──────── DATA SHOWN ────────

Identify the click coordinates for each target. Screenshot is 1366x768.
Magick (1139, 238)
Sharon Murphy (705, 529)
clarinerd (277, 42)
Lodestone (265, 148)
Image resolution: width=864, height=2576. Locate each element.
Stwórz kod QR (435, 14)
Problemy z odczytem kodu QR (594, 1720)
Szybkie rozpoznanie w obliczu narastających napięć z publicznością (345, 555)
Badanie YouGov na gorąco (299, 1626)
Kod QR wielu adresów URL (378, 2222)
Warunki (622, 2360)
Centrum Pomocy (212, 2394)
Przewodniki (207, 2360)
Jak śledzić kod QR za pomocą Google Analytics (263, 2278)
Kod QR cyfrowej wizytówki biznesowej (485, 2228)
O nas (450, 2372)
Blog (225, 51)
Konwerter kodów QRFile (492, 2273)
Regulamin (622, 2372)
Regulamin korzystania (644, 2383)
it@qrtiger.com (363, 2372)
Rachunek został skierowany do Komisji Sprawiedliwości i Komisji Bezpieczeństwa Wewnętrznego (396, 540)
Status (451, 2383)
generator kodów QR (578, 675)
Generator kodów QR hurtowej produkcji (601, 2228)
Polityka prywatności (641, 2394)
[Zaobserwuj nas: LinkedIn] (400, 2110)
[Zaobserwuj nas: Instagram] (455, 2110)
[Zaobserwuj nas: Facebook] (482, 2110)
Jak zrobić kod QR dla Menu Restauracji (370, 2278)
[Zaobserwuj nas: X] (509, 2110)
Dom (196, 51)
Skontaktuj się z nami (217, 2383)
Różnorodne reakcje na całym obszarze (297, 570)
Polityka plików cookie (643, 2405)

────────

> [WHAT THE EXERCISE ASKS]
The answer should reproduce all of the data without any alteration.

> [EXERCISE RESULT]
Identify the click coordinates for each target. Screenshot is 1366x768.
Magick (1139, 238)
Sharon Murphy (705, 529)
clarinerd (277, 42)
Lodestone (265, 148)
Image resolution: width=864, height=2576. Locate each element.
Stwórz kod QR (435, 14)
Problemy z odczytem kodu QR (594, 1720)
Szybkie rozpoznanie w obliczu narastających napięć z publicznością (345, 555)
Badanie YouGov na gorąco (299, 1626)
Kod QR wielu adresów URL (378, 2222)
Warunki (622, 2360)
Centrum Pomocy (212, 2394)
Przewodniki (207, 2360)
Jak śledzić kod QR za pomocą Google Analytics (263, 2278)
Kod QR cyfrowej wizytówki biznesowej (485, 2228)
O nas (450, 2372)
Blog (225, 51)
Konwerter kodów QRFile (492, 2273)
Regulamin (622, 2372)
Regulamin korzystania (644, 2383)
it@qrtiger.com (363, 2372)
Rachunek został skierowany do Komisji Sprawiedliwości i Komisji Bezpieczeństwa Wewnętrznego (396, 540)
Status (451, 2383)
generator kodów QR (578, 675)
Generator kodów QR hurtowej produkcji (601, 2228)
Polityka prywatności (641, 2394)
[Zaobserwuj nas: LinkedIn] (400, 2110)
[Zaobserwuj nas: Instagram] (455, 2110)
[Zaobserwuj nas: Facebook] (482, 2110)
Jak zrobić kod QR dla Menu Restauracji (370, 2278)
[Zaobserwuj nas: X] (509, 2110)
Dom (196, 51)
Skontaktuj się z nami (217, 2383)
Różnorodne reakcje na całym obszarze (297, 570)
Polityka plików cookie (643, 2405)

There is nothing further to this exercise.